I think I mentioned in one of my previous blogs that I have been having insomnia problems. I have even consulted a sleep specialist. Imagine my surprise when I walked out of her office with a prescription for a book called Say Good Night to Insomnia; The Six-Week, Drug-Free Program  by Gregg D. Jacobs.

I’ve learned some really interesting things. Sleeping pills only work for a short duration of time. The body acclimates to the drug and after-a-while, it stops working. We think it continues to work because of the placebo effect, i.e. we believe it works therefore it does.  I have also found out that most insomniacs are getting a lot more sleep than they believe they are. I had to track my sleep amount for a week and I was surprised to see that in spite of my ups and downs at night, I was still averaging 6 ½ to 7 hours of sleep a night. I found out you need less sleep total as you get older and that one of the reasons people fall asleep during the day is to get more of the deep sleep that we need. The sleep cycle is not one cycle at night but several sleep cycles that repeat during the night.

What I want to report to you today is the real effects of sleep loss and that needing at least eight hours of sleep per night is not necessary. Regardless of what is reported in the media, there is no consistent scientific evidence that insomnia causes significant health problems. Many sleep researchers believe that we have a remarkable tolerance for temporary sleep loss. There seems to be no adverse effects on daytime performance after a poor night’s sleep. However, this does not carry over for monotonous or sedentary tasks such as driving or paying attention at conferences or meetings.
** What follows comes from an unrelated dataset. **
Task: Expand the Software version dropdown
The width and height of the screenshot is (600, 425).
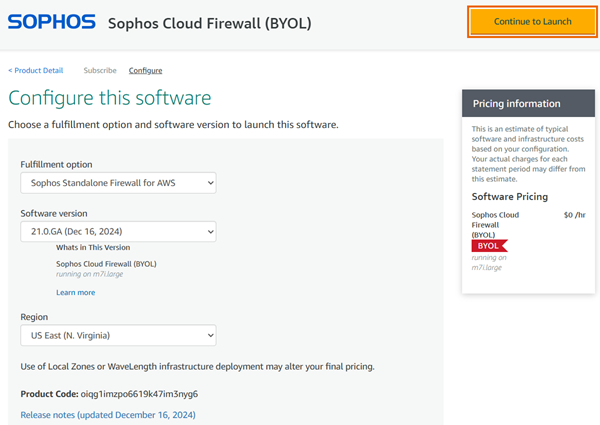Action: pos(118,232)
In fact, a recent study showed that many car accidents are due to the driver falling asleep at the wheel.  But it is felt that sleeplessness may have little effect on us other than making us feel very sleepy. Sleep loss does not invariably produce serious consequences. According to this book, there is considerable evidence suggesting that, for most individuals, performance on alertness, memory, and problem-solving tasks can be maintained for extended periods of time with about 70 % of normal sleep or about five and a half hours for an eight-hour sleeper.

I would really like to recommend this book to all of you problem sleepers. The information presented is very different from what we believe about sleep problems and just knowing that is helping me sleep better.